Q My son was diagnosed with selective mutism when he was 6 years old. We started him on Prozac a year ago in October. He's now 9 and completely verbal in school since the start of the school year. When can we start weaning him off Prozac? Once he's off the medication, is there a chance of him being non-verbal again in school? Would you ever put a child back on the same medication and would it have the same effect?
Selective mutism is an anxiety disorder that is characterized by a child’s inability to communicate in specific settings. The evidence-based treatment of choice for anxiety is behavior therapy, which helps kids face their fears successfully, without needing to avoid the thing that makes them anxious. Therapy for kids with selective mutism helps them gradually speak in the fearful settings until they are confident enough to do it without fear. When selective mutism is moderate or severe children sometimes also take SSRI medication in combination with the therapy.
You don’t mention if your child has been doing any therapy, but you do say that he has been completely verbal in school since the start of the year, so that indicates he’s feeling confident when talking.

::::::

● Task requirements:
1. According to the selective mutism passage, what is the evidence-based treatment of choice for anxiety?
2. Write the next part of the passage on selective mutism, picking up after its final sentence.

Collected data:
::::::

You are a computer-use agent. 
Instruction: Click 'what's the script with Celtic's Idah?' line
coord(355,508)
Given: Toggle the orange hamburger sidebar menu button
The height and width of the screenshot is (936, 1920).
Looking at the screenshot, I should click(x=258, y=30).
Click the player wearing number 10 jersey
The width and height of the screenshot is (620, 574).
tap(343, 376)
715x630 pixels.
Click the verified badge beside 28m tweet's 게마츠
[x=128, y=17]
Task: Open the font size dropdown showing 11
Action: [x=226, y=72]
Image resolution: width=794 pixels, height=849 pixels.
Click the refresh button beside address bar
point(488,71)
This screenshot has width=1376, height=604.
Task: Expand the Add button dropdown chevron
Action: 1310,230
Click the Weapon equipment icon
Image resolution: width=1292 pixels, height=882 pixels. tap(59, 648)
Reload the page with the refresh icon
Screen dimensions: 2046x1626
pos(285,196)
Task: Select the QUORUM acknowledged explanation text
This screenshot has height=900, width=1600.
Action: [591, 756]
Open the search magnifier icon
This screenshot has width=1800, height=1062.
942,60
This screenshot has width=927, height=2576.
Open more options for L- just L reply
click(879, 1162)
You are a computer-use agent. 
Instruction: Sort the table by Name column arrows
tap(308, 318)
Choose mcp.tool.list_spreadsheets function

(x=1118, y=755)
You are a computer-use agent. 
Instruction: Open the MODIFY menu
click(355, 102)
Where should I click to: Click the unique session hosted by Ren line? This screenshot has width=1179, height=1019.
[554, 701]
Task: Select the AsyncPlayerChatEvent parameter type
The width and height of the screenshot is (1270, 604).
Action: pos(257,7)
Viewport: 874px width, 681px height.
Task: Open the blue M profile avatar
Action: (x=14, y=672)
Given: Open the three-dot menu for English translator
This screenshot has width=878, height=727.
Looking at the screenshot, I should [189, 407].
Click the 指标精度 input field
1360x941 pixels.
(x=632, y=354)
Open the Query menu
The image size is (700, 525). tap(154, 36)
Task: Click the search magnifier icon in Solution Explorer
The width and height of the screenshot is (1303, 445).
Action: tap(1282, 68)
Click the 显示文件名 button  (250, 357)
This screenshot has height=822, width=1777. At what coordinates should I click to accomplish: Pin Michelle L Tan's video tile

::::::

● Answers for the exercise:
1. Behavior therapy.

2.
Typically we continue kids on medication for about a year after they’re symptom-free or very close to symptom-free, because we’ve seen that they tend to have fewer relapses than those who go off sooner. By the time we start to take them off, they’ve had so many positive experiences from speaking aloud without any bad consequences that they tend to have positive outcomes.
The medication is usually tapered off gradually, always monitoring for any reappearance of symptoms. If at any point we see the reappearance of symptoms, we recommend booster sessions of therapy.
For the majority of children, if they reached remission and are taken off the medication gradually, they will continue being verbal. If the symptoms come back and you try therapy and it isn’t enough, then you can certainly retry the medication. Typically it has the same or similar therapeutic effect when it is reinstituted.